*Task list*
1. Answer these about the comment thread on counting matching characters in two ASCII strings:
(a) Which hardware does Daniel Lemire name as able to load data from any address, aligned or not?
(b) Which processors does Marc Bommert say he mostly works with?
(c) What device does Daniel Lemire mention as one that can do unaligned loads?
2. Write the next part of the comment thread on counting matching characters in two ASCII strings, starting after its last sentence.

21st May 2021, 11 min read

Counting the number of matching characters in two ASCII strings

14 thoughts on “Counting the number of matching characters in two ASCII strings”

Marc Bommert says:

May 21, 2021 at 3:45 pm

An optimizing compiler will turn these function calls into a single
load instruction.

Mmmh, I would not rely on that. The strinsg have to be aligned to a multiple of 8 byte to do so. How should the compiler know? Maybe in cases where this function is inlined (which would require it to be qualified with static visibility) but not on a general basis I guess.
1. Daniel Lemire says:
  
  May 21, 2021 at 5:33 pm
  
  The strinsg have to be aligned to a multiple of 8 byte to do so.
  
  Compilers are hardware-aware are most hardware you might care about (x64, 64-bit ARM) can load data from any address, aligned or not. You should expect these memcpy function call to be compiled to a single instruction. And it is a fast instruction. See my post Data alignment for speed: myth or reality? for more details.
  1. Marc Bommert says:
    
    May 21, 2021 at 8:01 pm
    
    You are right. I’m in a different domain with mostly 32-Bit ARMs, PPC, MIPS, AVR, where the compiler would generated particular instructons for byte, word and dword access or you would at least get a significant perfomance penalty in the silicon from unaligned access in case the chip is capable of it. Has to be considered and measured for a specific hardware to be really sure here. Thanks for the article. Good to know modern CPUs seem to be so much more merciful here.
    1. Daniel Lemire says:
      
      May 21, 2021 at 8:34 pm
      
      You are correct, on some old or small processors, there might be a significant performance penalty to unaligned loads, but even then, you’d expect the compiler to basically get the job done. If the platform lacks an unaligned load instruction, it will have to do some computations to figure out the alignment, do two loads, and fuse the result. It will be harmful.
      
      But most people do not program for such small processors.
      
      It used to be that “mobile” computing meant “small and limited”, but even an old iPhone can do unaligned loads and more.
      1. Marc Bommert says:
        
        May 21, 2021 at 9:39 pm
        
        it will have to do some computations to figure out the alignment
        
        Well, it can’t. That is what I was referring to initially.
        The memcpy implementation will have to respect the aligment dynamically during runtime.

*Data shown*
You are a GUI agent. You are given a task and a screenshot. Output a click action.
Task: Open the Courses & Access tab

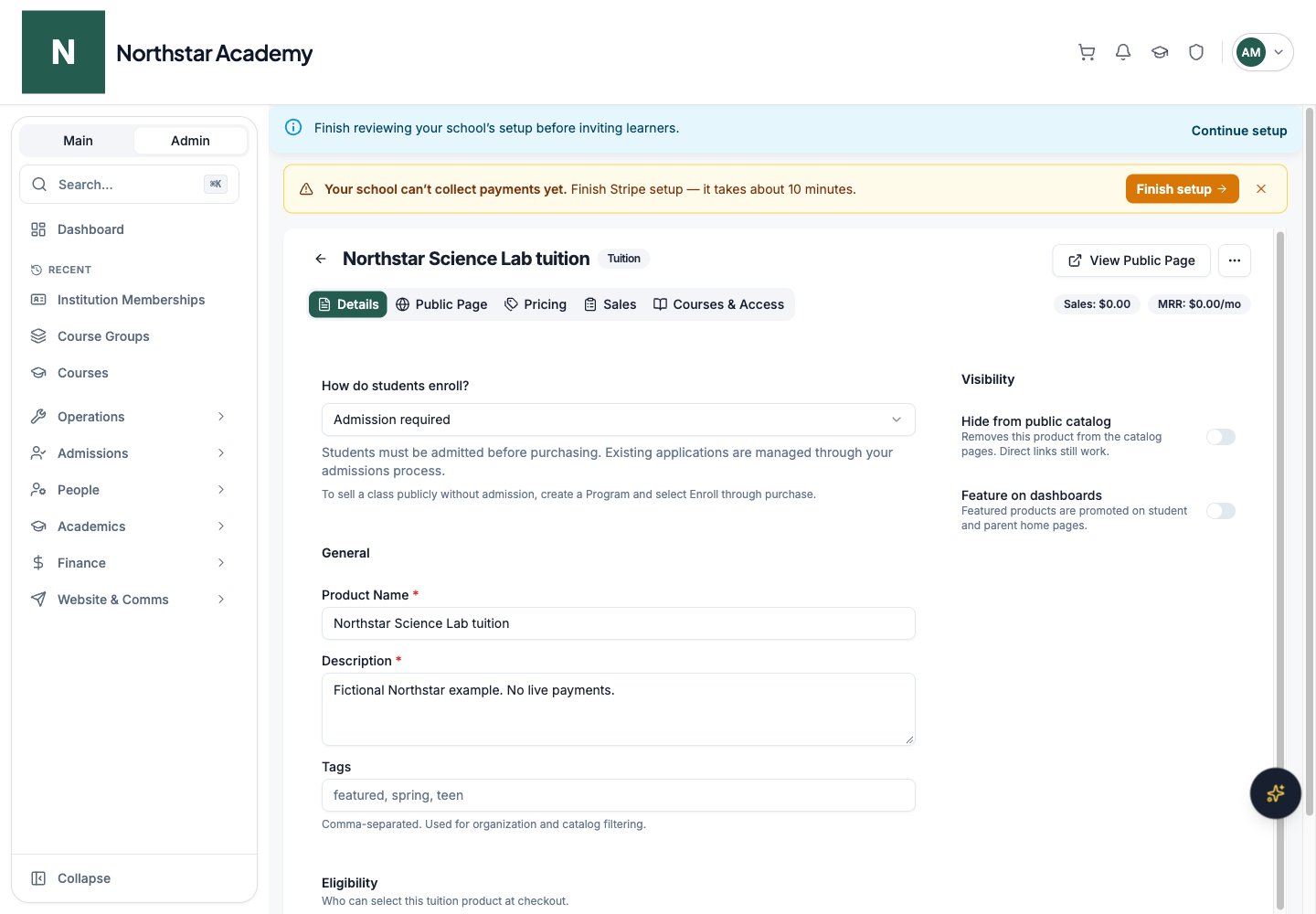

*Answers to the tasks*
1.
(a) x64 and 64-bit ARM.
(b) Mostly 32-bit ARMs, PPC, MIPS and AVR.
(c) An old iPhone.

2.
        
        The addresses of s1 and s2 are not known since the function is exported. LTO may catch this, though. Unsure.
        
        Daniel Lemire says:
        
        May 21, 2021 at 10:07 pm
        
        The memcpy implementation will have to respect the aligment dynamically during runtime.
        
        Well, it cannot know the alignment at compile-time, but it could figure it out at runtime.
        
        However, thinking twice about the problem, I think that what an optimizing compiler might do is load 8 bytes (using 8 instructions) and then combine them using shifts. It is going to be expensive at least in terms of instruction count.
        
        What I described at first would not work because it would entails reading more bytes than necessary.
Daniel deLamare says:

May 21, 2021 at 5:06 pm

Pardon my ignorance, but couldn’t the memcpy be avoided if we instead type x and y and uint64_t* and assign the address instead of copying the bytes? For example: x = (uint64_t*)c1 + i; Or would this be the same or worse after being put through an optimizing compiler?
1. Daniel Lemire says:
  
  May 21, 2021 at 5:37 pm
  
  couldn’t the memcpy be avoided if we instead type x and y and uint64_t* and assign the address instead of copying the bytes?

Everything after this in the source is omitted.